2  The usual advice in all the books is, for seed raised asparagus "plant them on the flat"  Really? Shouldn't I be earthing them up, if only a little?

3  Is this planting on the flat idea just to develop the root complex so that transplantation next year puts them in a permanent bed, or is where I put them this year going to be the permanent bed?

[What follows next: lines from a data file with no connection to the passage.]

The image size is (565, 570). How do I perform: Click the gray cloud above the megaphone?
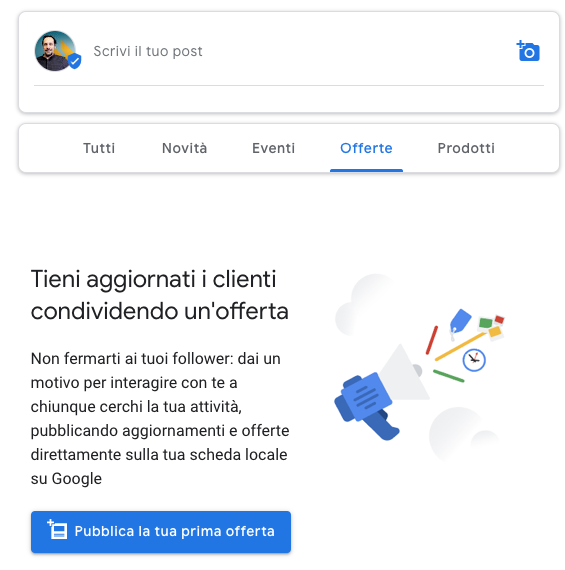pos(367,305)
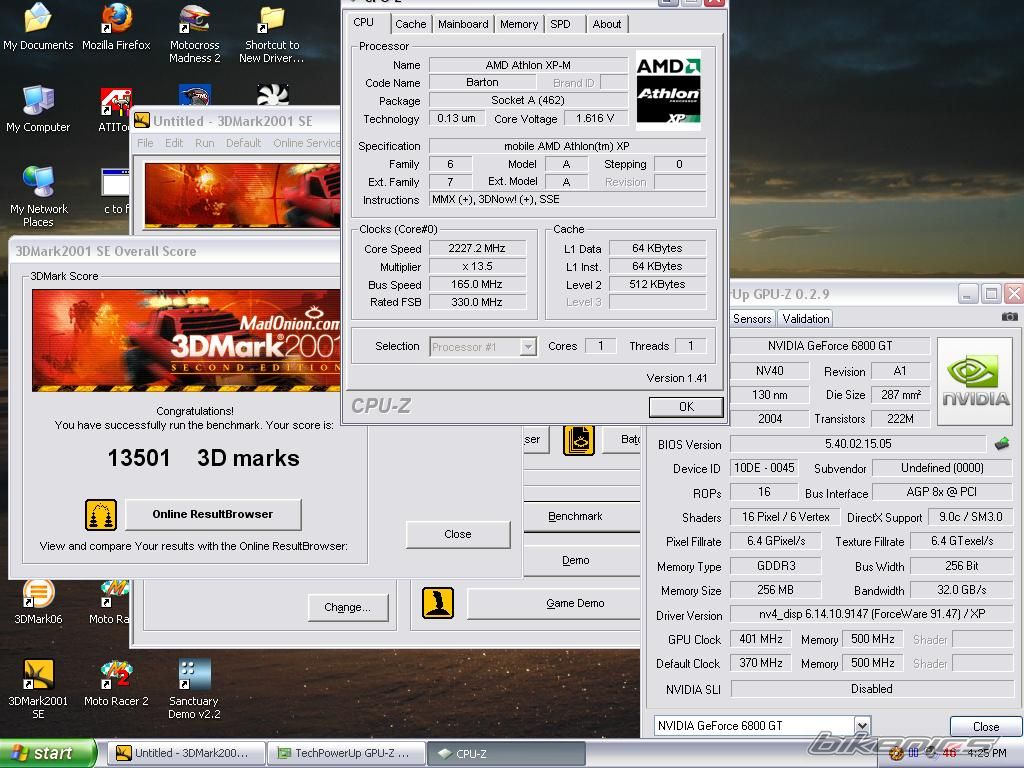
Task: Expand the NVIDIA GeForce 6800 GT dropdown
Action: (861, 726)
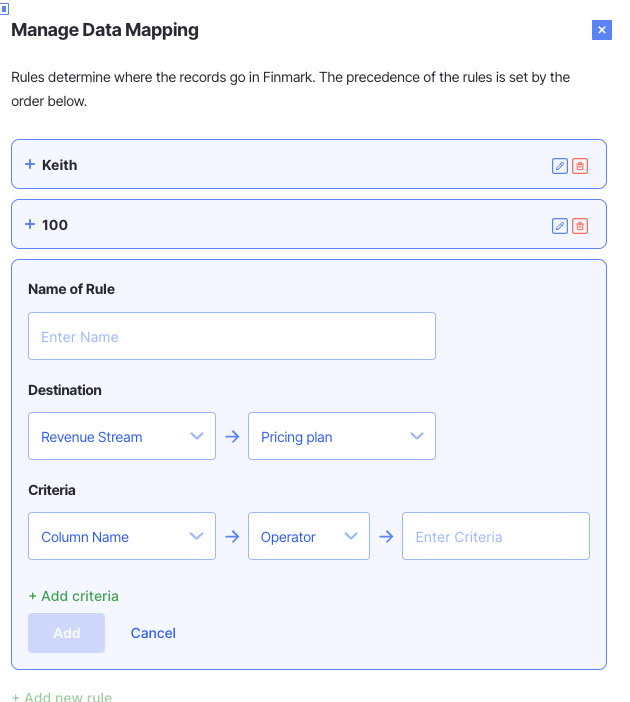Open the Operator dropdown

click(x=309, y=537)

4  If where I put them now is their final resting place(usually the story with so much of my efforts...), does that mean I have to prepare the gound as deeply as I always have for the crowns I have used up to now?

Thanks in appreciation

Derek   ::)
What if the hokey cokey is what it's all about?

delboy

What if the hokey cokey is what it's all about?

jennym

Have grown all my asparagus plants from seed and did it this way:
Started them in seed trays, and left them all there until they were big enough to handle as seedlings. The seed trays were pretty deep so your pots should be fine.
I wouldn't thin them out yet, as I found that I broke a few when trying to transplant them. I put some into a sort of "nursery" area by the main bed and put some direct into their positions. The ones that I put direct into their final positions seemed to do better than the ones in the nursery bed that were transplanted into final positions the next year, seems they don't like disturbance. They were all put in on the flat, and the ridges were built up over the subsequent years as they grew bigger, the soil being lighter in that area through double digging and the addition of sand and muck (I have very heavy clay so it needed doing) but the ridges need drawing up at least annually I find, as the soil washes down.
Hope this helps. I don't have a huge bed, but have decent crops from it.
The one very important thing I almost forgot to add is that you should put a piece of thin cane in next to each one - they are so tiny to start with that it's dead easy to damage them when weeding, and you can't see where they are at all in the winter, and you tend to lose them.

delboy

Thanks a bundle for that!
What if the hokey cokey is what it's all about?

cambourne7

I was just going to plant mine in situ and am a little worried now!

what about starting them off in my toilet roll in peat pot combo? 2 seeds in each pot and then planting out when big enough this way there is very little root disturbance?


flowerlady

So glad you wrote that jennym ... sowed mine from seeds this year ... I did manage to get them into 3" pots but will leave them there for quite a while now  ;D

There's no rush seeing as we are now in for the long wait ... three years before a good harvest !!  :o ::) ;D
To everything there is a season and a time to every purpose under heaven: a time to be born and time to die: a time to plant, and a time to pluck up what is planted.     Ecclesiastes, 3:1-2

jennym

cambourne7  - I think while they are that small, it doesn't really matter; the comment about root disturbance really applies as an observation on plants that had been in the soil, and their roots have had a chance to spread a little.
flowerlady - just in case you were thinking you could, I wouldn't leave them in the pots for more than a couple of months  ;D

flowerlady

Not quite sure where I was going to plant them jenny, but whatever I do, it will certainly be after the spring rush is over !!  ;)
To everything there is a season and a time to every purpose under heaven: a time to be born and time to die: a time to plant, and a time to pluck up what is planted.     Ecclesiastes, 3:1-2

cambourne7

flower lady

To everything there is a season and a time to every purpose under heaven: a time to be born and time to die: a time to plant, and a time to pluck up what is planted.     Ecclesiastes, 3:1-2

SO TRUE

flowerlady

To everything there is a season and a time to every purpose under heaven: a time to be born and time to die: a time to plant, and a time to pluck up what is planted.     Ecclesiastes, 3:1-2

cambourne7

Hi Guys,

Just to let you know that i have almost finished my 2ft by 10ft asparagus bed.

Dug a shovel depth and filled it with a bag of sand, and 3 wheelbarrows of horse manure and 100ltr farmyard manure.

Going to leave it for a week before i add the raised bed and add the compost.

I have 10, 1 year old seedlings to plant and 20 Asparagus - Mary Washington seeds which i am going to sow in situ marking each planting place with a stick to avoid pulling it when weeding.